● WHAT YOU WILL DO
Set out exactly, and only, the lines running from the one containing "[Registrieren] (1340, 64)" to the bottom of the listing below; pictures stay out.

BEGIN WORKING DATA

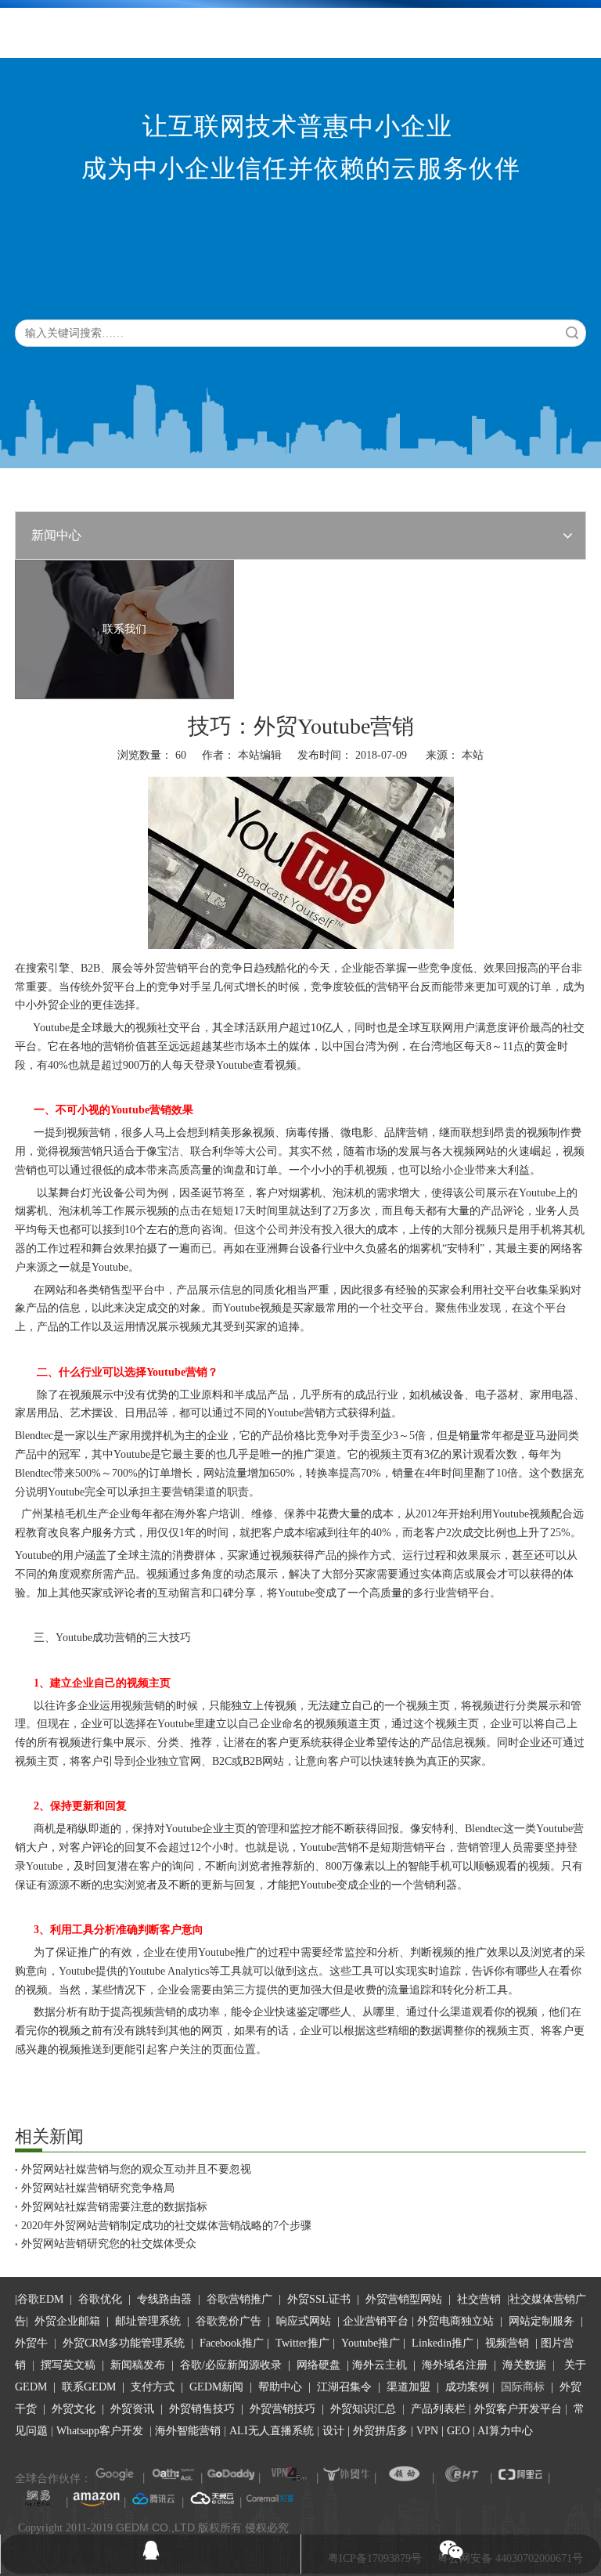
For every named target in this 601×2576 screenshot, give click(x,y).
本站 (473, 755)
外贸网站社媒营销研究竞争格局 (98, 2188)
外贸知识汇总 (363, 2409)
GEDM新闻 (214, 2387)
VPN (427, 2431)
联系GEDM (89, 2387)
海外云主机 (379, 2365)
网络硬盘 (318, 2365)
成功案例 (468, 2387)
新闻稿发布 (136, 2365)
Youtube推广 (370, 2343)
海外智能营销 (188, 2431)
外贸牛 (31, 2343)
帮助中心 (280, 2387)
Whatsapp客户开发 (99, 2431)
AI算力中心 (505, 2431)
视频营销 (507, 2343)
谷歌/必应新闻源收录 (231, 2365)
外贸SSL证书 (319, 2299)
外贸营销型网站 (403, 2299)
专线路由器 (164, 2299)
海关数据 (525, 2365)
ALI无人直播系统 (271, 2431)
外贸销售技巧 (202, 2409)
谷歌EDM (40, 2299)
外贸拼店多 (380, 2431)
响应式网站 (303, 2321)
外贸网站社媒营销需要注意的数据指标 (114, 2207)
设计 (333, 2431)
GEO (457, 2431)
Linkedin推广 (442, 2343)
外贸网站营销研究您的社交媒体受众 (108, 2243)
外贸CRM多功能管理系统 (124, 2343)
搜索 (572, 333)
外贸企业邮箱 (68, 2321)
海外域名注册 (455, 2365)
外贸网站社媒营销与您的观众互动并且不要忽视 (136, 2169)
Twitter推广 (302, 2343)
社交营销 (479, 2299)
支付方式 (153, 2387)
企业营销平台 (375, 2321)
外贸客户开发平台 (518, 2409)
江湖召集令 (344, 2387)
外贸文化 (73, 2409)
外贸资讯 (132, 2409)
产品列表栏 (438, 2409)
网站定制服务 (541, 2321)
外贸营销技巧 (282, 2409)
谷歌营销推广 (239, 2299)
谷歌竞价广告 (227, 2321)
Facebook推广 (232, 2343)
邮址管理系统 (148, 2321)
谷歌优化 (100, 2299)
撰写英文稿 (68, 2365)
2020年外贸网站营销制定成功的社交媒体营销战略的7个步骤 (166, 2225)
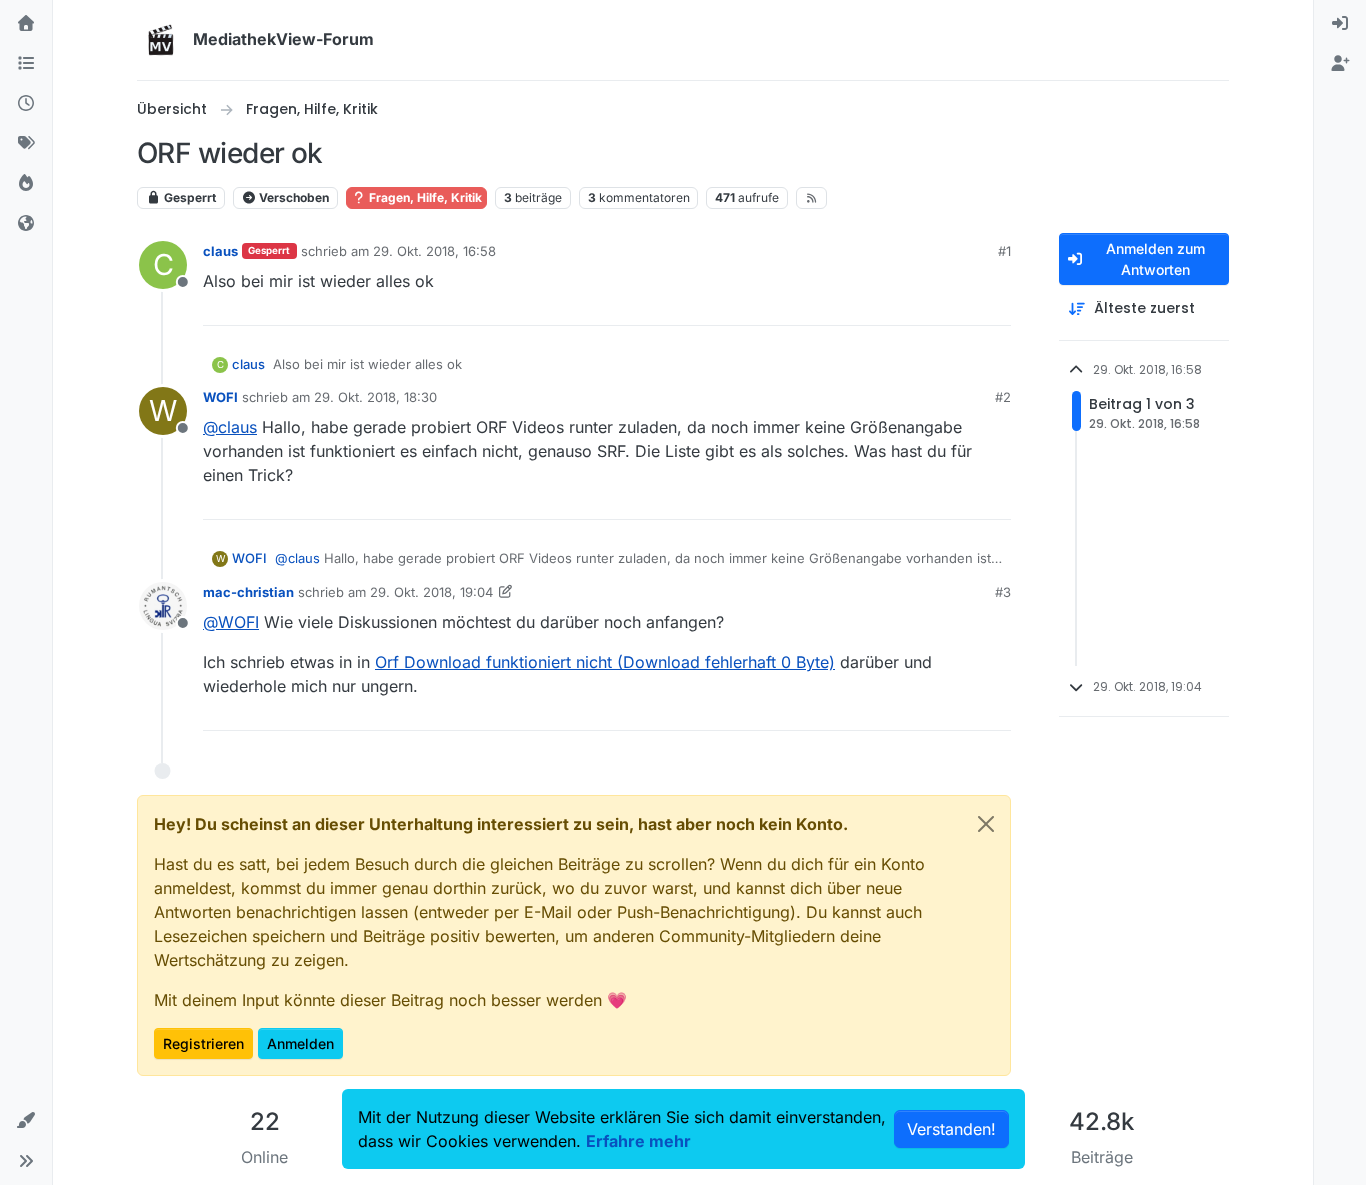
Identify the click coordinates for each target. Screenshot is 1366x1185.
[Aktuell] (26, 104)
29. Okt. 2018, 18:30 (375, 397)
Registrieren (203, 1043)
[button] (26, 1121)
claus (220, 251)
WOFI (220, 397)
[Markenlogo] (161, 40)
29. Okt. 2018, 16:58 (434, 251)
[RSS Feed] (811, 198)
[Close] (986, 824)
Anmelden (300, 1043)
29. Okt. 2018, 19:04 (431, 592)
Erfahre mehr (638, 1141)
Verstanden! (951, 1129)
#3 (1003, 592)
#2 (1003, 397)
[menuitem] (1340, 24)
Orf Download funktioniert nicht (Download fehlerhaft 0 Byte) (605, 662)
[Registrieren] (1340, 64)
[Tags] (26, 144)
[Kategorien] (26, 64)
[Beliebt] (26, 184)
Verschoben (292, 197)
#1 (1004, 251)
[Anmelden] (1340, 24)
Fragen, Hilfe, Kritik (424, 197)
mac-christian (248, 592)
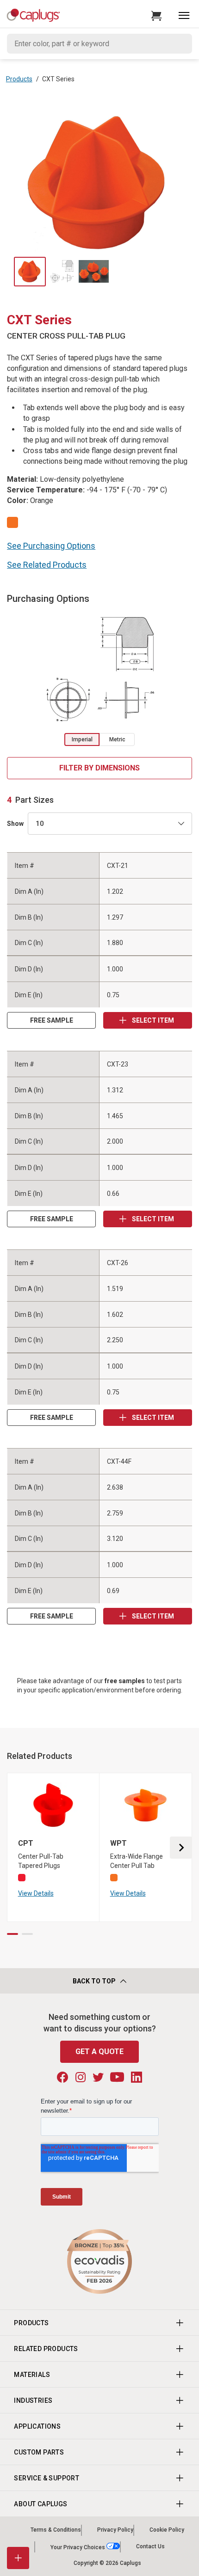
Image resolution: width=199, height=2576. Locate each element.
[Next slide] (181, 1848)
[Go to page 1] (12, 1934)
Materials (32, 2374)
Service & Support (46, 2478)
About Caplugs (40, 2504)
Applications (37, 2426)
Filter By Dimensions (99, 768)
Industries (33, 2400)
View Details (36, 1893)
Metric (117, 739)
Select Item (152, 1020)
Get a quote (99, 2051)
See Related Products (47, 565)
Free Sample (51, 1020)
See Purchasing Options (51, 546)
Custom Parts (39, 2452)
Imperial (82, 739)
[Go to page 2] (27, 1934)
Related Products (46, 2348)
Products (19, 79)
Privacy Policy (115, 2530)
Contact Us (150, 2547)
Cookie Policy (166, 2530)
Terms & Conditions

END WORKING DATA

● TASK RESULT
[Registrieren] (1340, 64)
[Tags] (26, 144)
[Kategorien] (26, 64)
[Beliebt] (26, 184)
Verschoben (292, 197)
#1 (1004, 251)
[Anmelden] (1340, 24)
Fragen, Hilfe, Kritik (424, 197)
mac-christian (248, 592)
Image resolution: width=199, height=2576. Locate each element.
[Next slide] (181, 1848)
[Go to page 1] (12, 1934)
Materials (32, 2374)
Service & Support (46, 2478)
About Caplugs (40, 2504)
Applications (37, 2426)
Filter By Dimensions (99, 768)
Industries (33, 2400)
View Details (36, 1893)
Metric (117, 739)
Select Item (152, 1020)
Get a quote (99, 2051)
See Related Products (47, 565)
Free Sample (51, 1020)
See Purchasing Options (51, 546)
Custom Parts (39, 2452)
Imperial (82, 739)
[Go to page 2] (27, 1934)
Related Products (46, 2348)
Products (19, 79)
Privacy Policy (115, 2530)
Contact Us (150, 2547)
Cookie Policy (166, 2530)
Terms & Conditions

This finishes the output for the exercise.